ビーチの宝石屋@コバラムビーチ/ケララ州/インド

アレッピーからキーロンへバックウォーターボートに乗った後、鉄道でトリバンドラムへと着いた。
北インドでは寒くて震えていたのに、さすが南インドもここまで来ると暑くてたまらない。
町を歩いて、この旅ではじめてクーラー付きのホテルに泊まってしまった。

でもそれも一泊だけで、翌朝にはバスに乗って、コバラムビーチへ。
コバラムビーチにはビーチに安い宿があったが、僕はビーチを見下ろす丘の上のホテル、といっても確か1泊800円程度の宿に泊まった。

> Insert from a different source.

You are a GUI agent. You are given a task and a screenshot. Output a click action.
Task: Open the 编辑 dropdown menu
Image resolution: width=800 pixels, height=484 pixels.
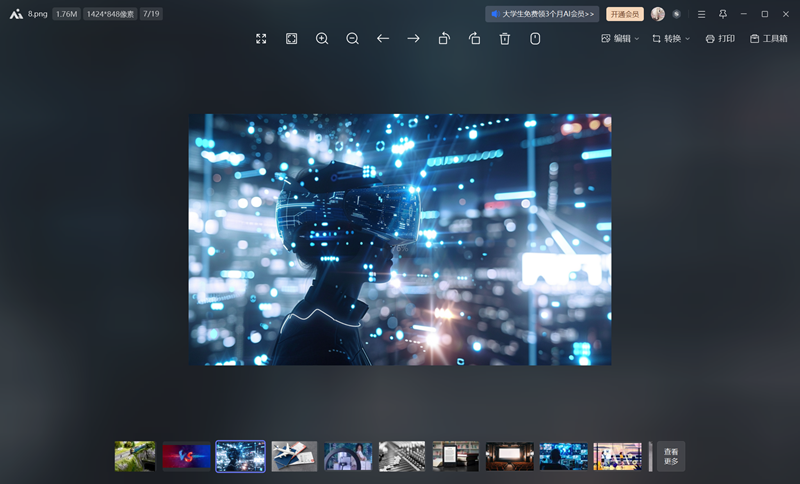tap(620, 38)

ビーチの北側には、かなり豪華なホテルが一つあったのを覚えている。
このころはホテルステッカーを集めていたので、交渉に行ったりしたね。

ビーチへ歩いて降りていくと、途中に掘っ立て小屋の宝石屋があったよ。
本格的な宝石というものではなくて、ただきらきら輝くだけのものが多かったんだけど。

その中では、ムーンストーン(月長石)がステキだった。
きらきらと輝くサンドストーン(砂岩)もあった。

何しろ毎日宝石屋の横を通るのだから、友達になってしまったっけ。
日本にいた女の子に、お土産としてムーンストーンのブレスレットをプレゼントしようかと、毎日交渉していた。
でも結局、買わなかったんだけどね。

ある日、日傘をさした30歳くらいの日本女性が歩いているのをみつけ、話しかけて友達になった。

彼女はスリランカから南インドへ飛んできていた。
僕はバンコクからバングラデシュ経由、ネパールへ入って、陸路でインドへ来て、ずっと下ってきてたんだけどね。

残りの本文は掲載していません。